Drivers and enforcement officers often have mixed interpretations of what is lawful, so wording in state laws that is more specific about what cell phone behavior is banned is essential and has the potential to cut crash rates.
Those are the highlights of a new study released earlier this month by the Insurance Institute for Highway Safety, a nonprofit financed by the insurance industry.
“Technology is moving much faster than the laws,” Ian Reagan, a senior research scientist at the Insurance Institute, said in a statement. “One solution may be to make them broader, rather than trying to come up with an exhaustive list of banned behaviors.”
For the assessment, researchers examined rear-end crash rates in Oregon, Washington and California after those states implemented broad prohibitions against holding or using a phone while behind the wheel.
Data from 2015 through 2019 from the three states was compared with that of the control states of Colorado and Idaho, which already had texting bans in place, but did not change their laws to prohibit other cell phone use.
Crash rates in Oregon and Washington dropped 9% and 11%, respectively after the laws went into effect. California did not achieve the same gains.
The results of the examination suggest that broader cellphone “holding” laws, rather than those that specify certain actions, can be effective at reducing crashes associated with distracted driving. Less clarity in the state’s law regarding temporary stops may partly explain this, according to the report.

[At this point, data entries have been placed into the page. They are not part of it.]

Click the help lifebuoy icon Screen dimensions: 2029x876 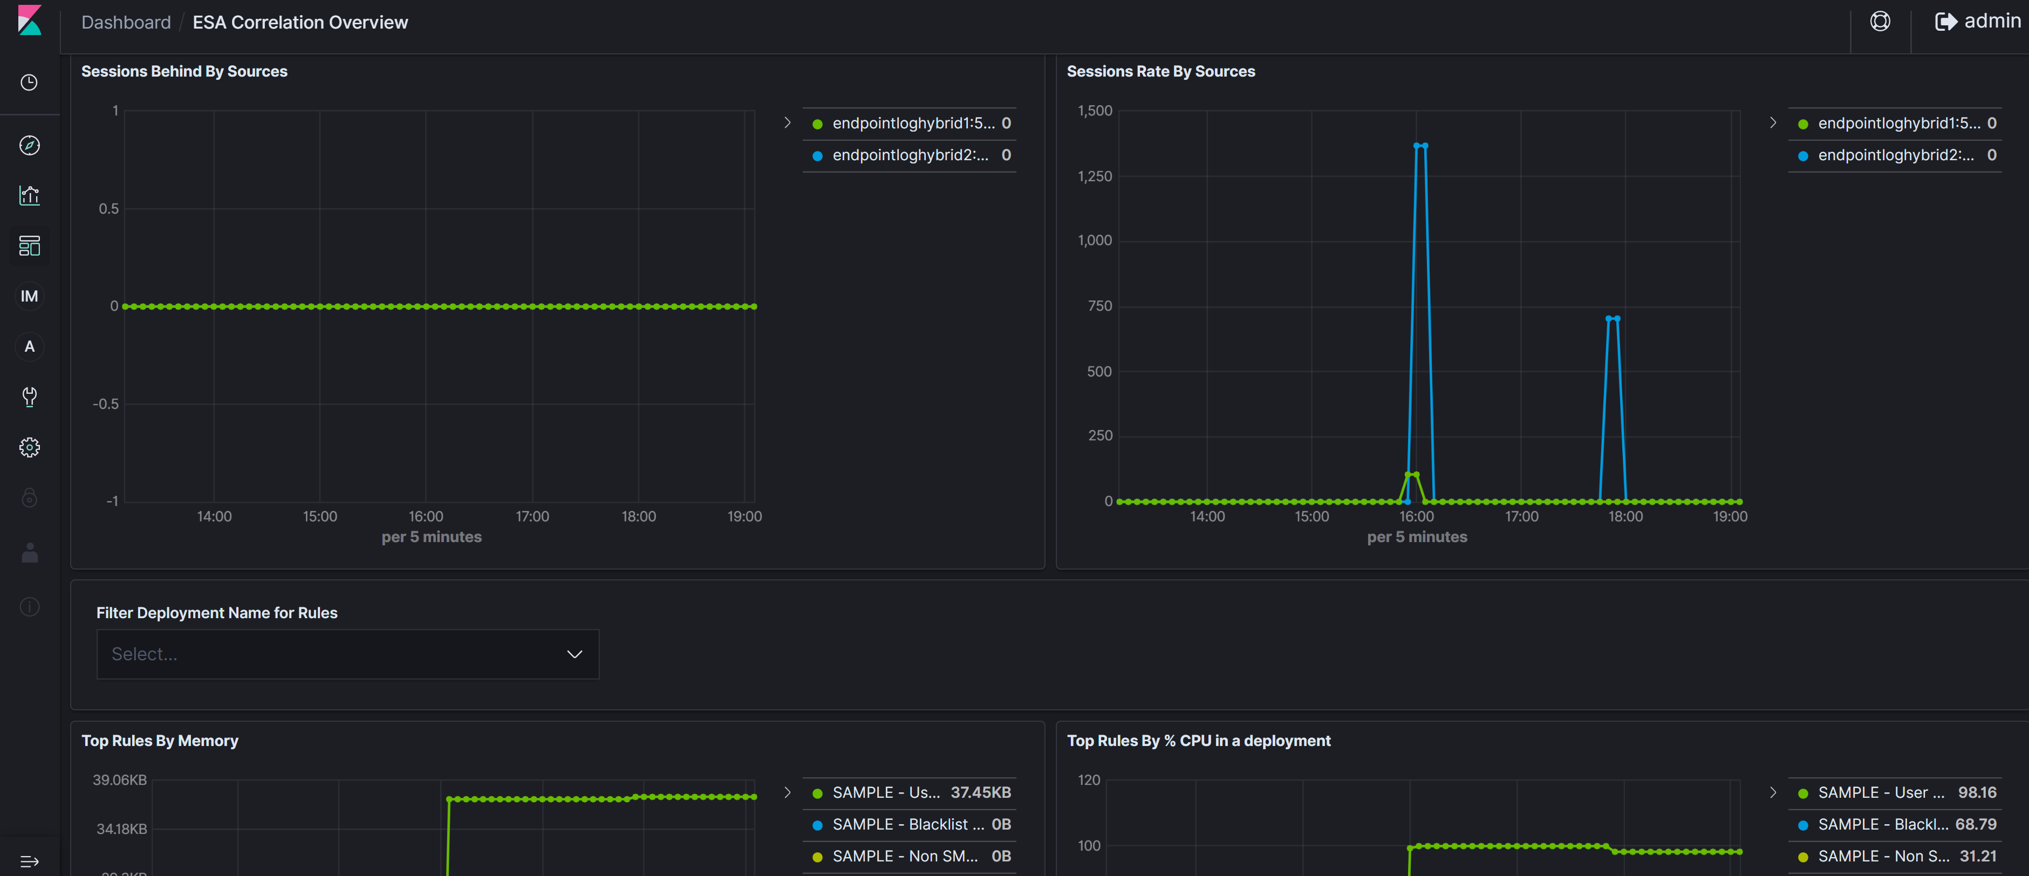coord(1880,21)
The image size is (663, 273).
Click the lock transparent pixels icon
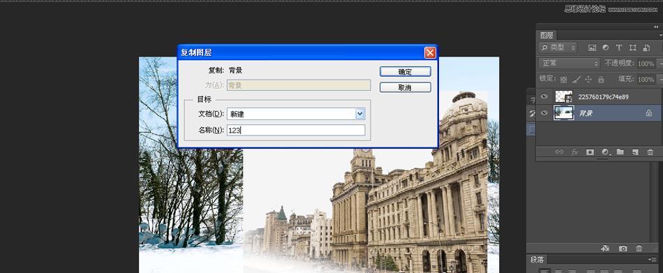(x=564, y=79)
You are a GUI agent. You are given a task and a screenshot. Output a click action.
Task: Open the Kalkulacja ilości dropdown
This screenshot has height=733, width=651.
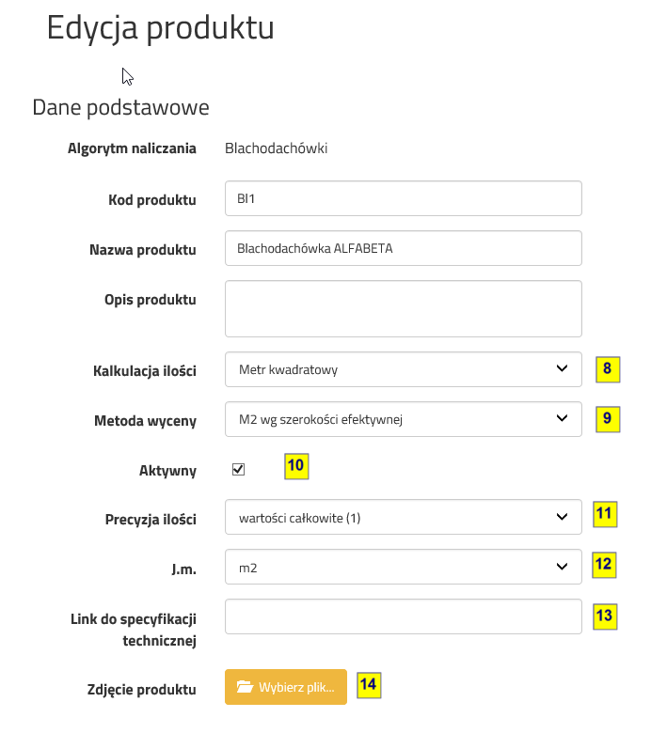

California, Oregon and Washington all broadened their laws in 2017 with language that ensured that only cell phone interaction using hands-free systems that required minimal manual input was acceptable.
But Oregon and Washington included language that specified that the bans apply to times when the vehicle is stopped temporarily because of traffic or other momentary delays. California did not.

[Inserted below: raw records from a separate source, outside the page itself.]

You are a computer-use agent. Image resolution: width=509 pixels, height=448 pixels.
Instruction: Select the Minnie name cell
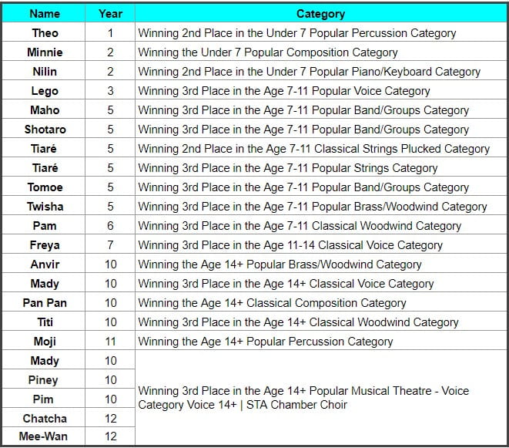coord(45,52)
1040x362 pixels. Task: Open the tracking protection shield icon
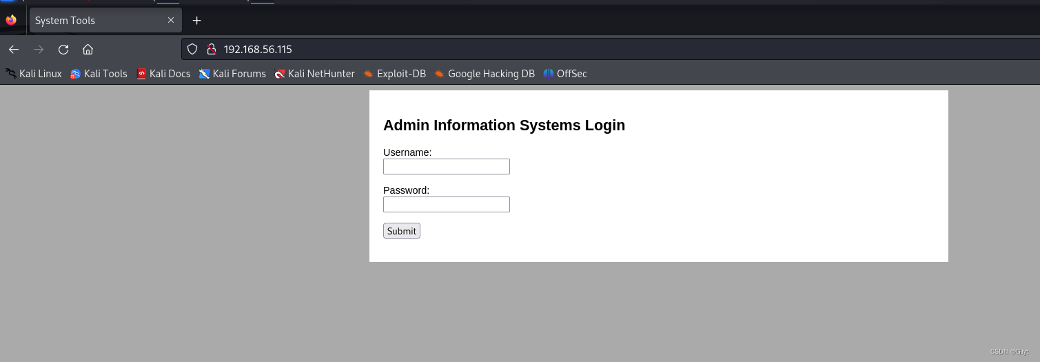[x=192, y=49]
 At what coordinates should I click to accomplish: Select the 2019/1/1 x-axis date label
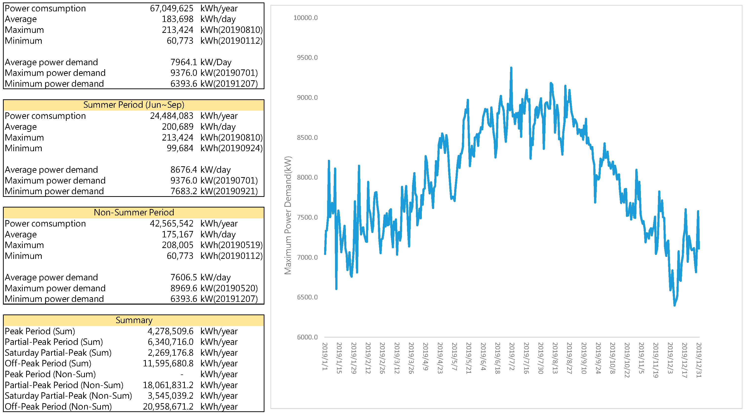(325, 356)
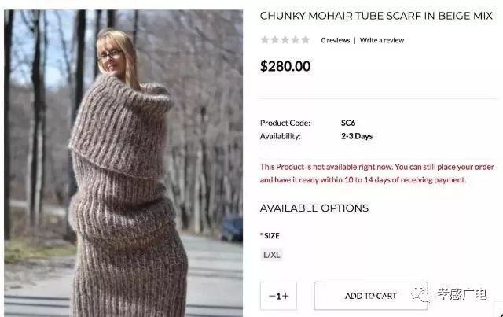The image size is (503, 317).
Task: Select the fourth rating star
Action: pos(296,40)
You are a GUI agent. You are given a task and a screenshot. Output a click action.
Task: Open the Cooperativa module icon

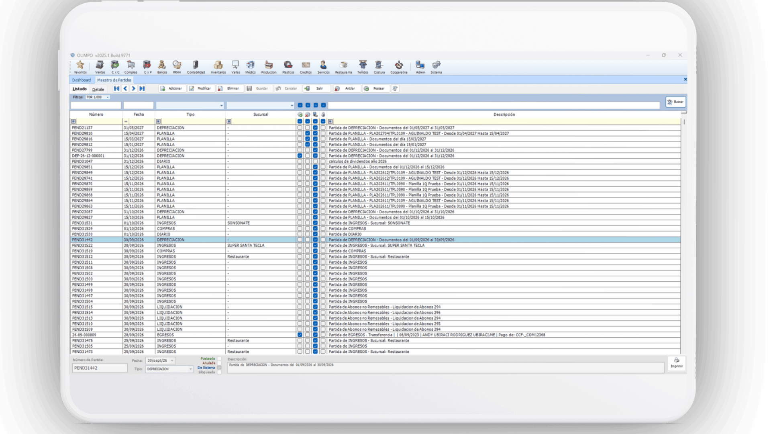(399, 67)
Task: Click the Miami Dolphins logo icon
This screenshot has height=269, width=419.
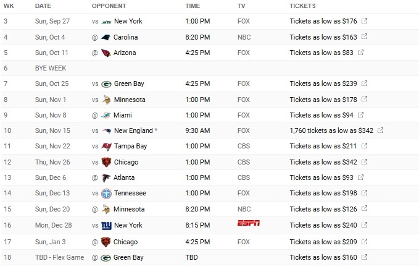Action: click(x=106, y=116)
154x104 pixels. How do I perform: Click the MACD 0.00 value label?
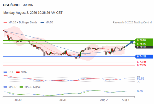click(x=140, y=91)
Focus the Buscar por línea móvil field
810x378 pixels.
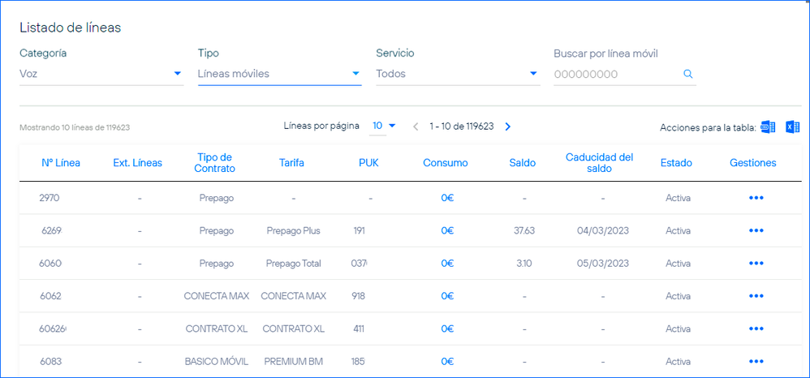click(615, 74)
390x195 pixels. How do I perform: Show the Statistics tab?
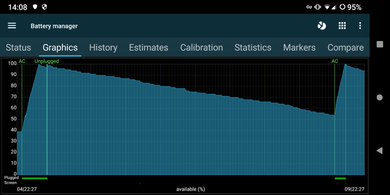click(x=253, y=48)

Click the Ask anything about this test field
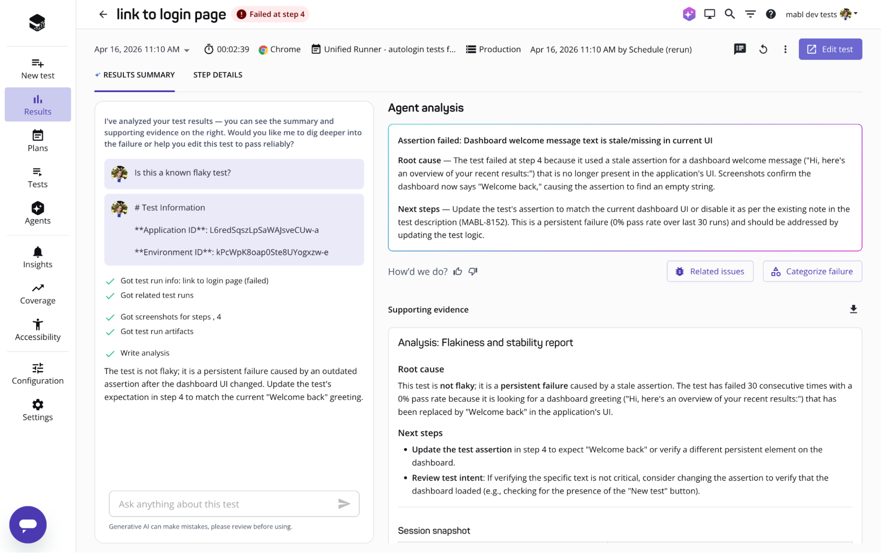pyautogui.click(x=223, y=504)
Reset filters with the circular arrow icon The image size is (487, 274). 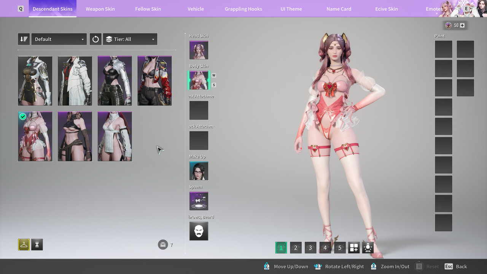[95, 39]
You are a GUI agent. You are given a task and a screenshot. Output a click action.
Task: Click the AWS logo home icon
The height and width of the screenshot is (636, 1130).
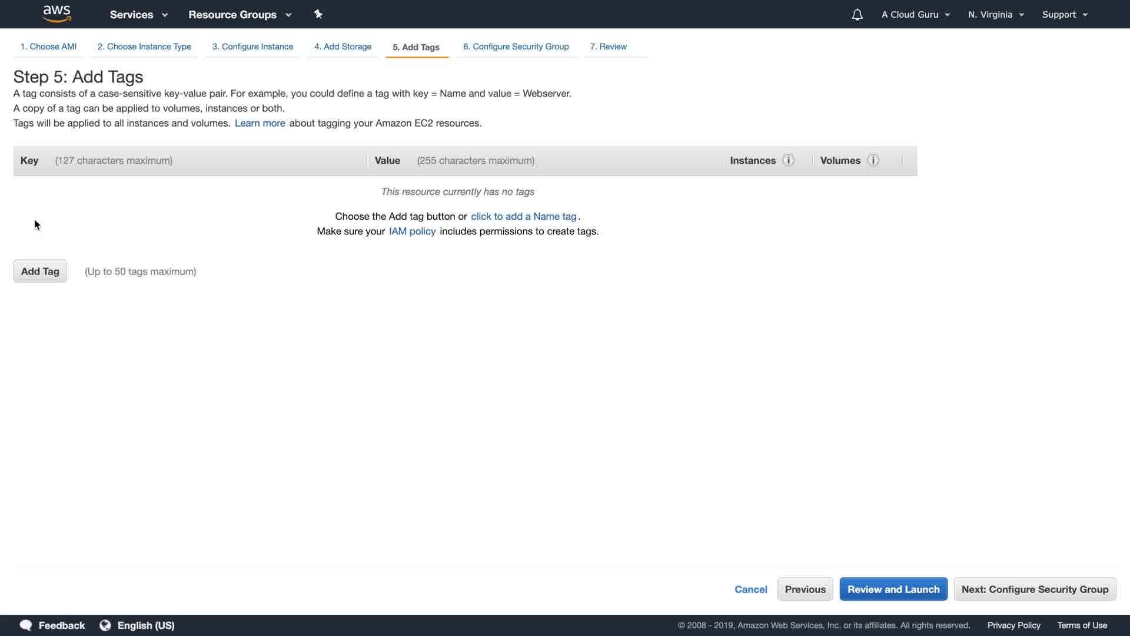coord(57,14)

The greater clarity of the Oregon and Washington laws, especially with regard to temporary stops, may partly explain their greater success, Reagan said.
“Using plain, straightforward language to ban all hand-held cellphone use while driving, including simply holding a phone, may not only boost driver compliance but also make police more willing to issue tickets by making infractions easier to identify and less likely to be dismissed in court,” the report stated. “The presumption is that increased enforcement also results in greater compliance.”
In addition to greater compliance and enforcement, the severity of penalties is also thought to have been a factor. For example, in California, fines were typically lower than in Washington and Oregon.
“Our findings suggest that other states could benefit from adopting broader laws against cell phone use while driving, but more research is needed to determine the combination of wording and penalties that is most effective,” Reagan said.